**OBJECTIF A**. D'après l'article sur le barrage de la Renaissance, à quelle condition l'accord annoncé représente-t-il une évolution importante ? Répondez en une ou deux phrases.
**OBJECTIF B**.
Indiquez si chacun des énoncés suivants est conforme à l'article sur le barrage de la Renaissance. Répondez par oui ou par non et citez les mots du texte qui tranchent.
(i) Les trois pays se sont donné deux semaines pour finaliser l'accord.
(ii) Le mini-sommet s'est tenu en présentiel.
(iii) L'accord visé porte uniquement sur le remplissage du barrage.

**TEXTE**.
==*==

Chaïmaa Abdel-Hamid, Mercredi, 01 juillet 2020

Au terme d’un mini-sommet de l'Union Africaine, l'Egypte, l'Ethiopie et le Soudan ont convenu de finaliser, d’ici deux semaines, un accord sur le remplissage et le fonctionnement du barrage de la Renaissance. Une évolution importante si les atermoiements éthiopiens ne reprennent pas.

Barrage : Des progrès qui restent à confirmer
Le président Sissi lors du mini-sommet en vidéoconférence avec les chefs d'Etat membres du bureau de la présidence de l'UA.

==*==

**DONNÉES FOURNIES**.
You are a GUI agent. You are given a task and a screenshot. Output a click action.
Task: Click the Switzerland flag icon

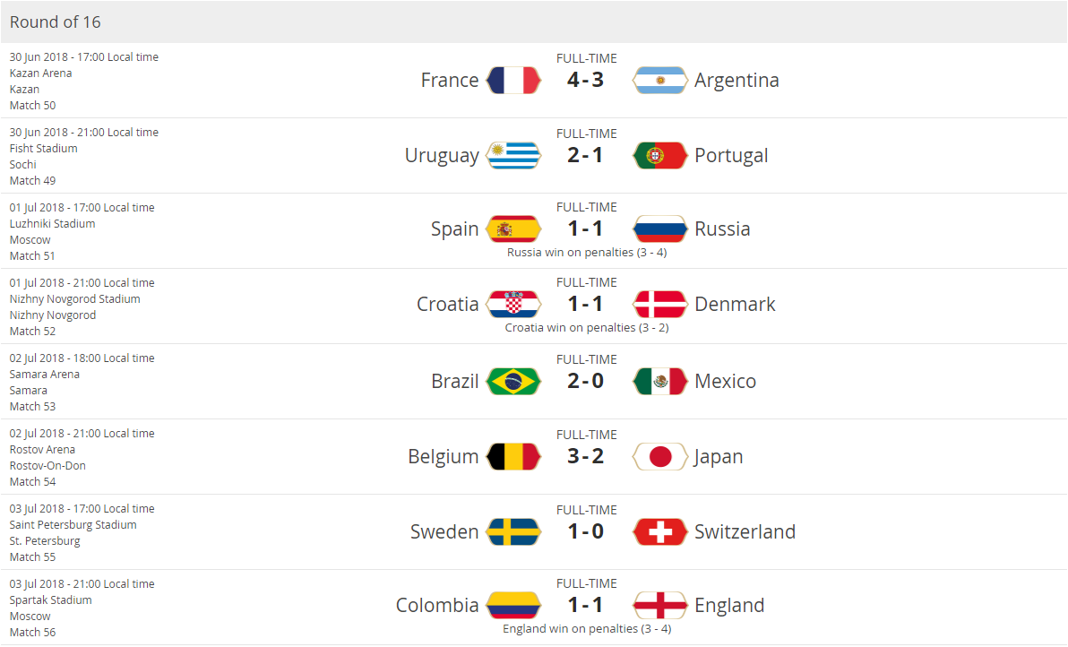[x=660, y=532]
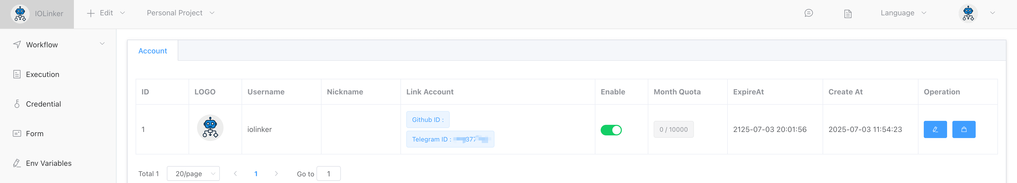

==*==

**RÉPONSE ATTENDUE A**. L'accord ne représente une évolution importante que si les atermoiements éthiopiens ne reprennent pas. L'article en fait donc un progrès encore incertain.

**RÉPONSE ATTENDUE B**.
(i) Oui : « ont convenu de finaliser, d’ici deux semaines, un accord ».
(ii) Non : « lors du mini-sommet en vidéoconférence ».
(iii) Non : « sur le remplissage et le fonctionnement du barrage de la Renaissance ».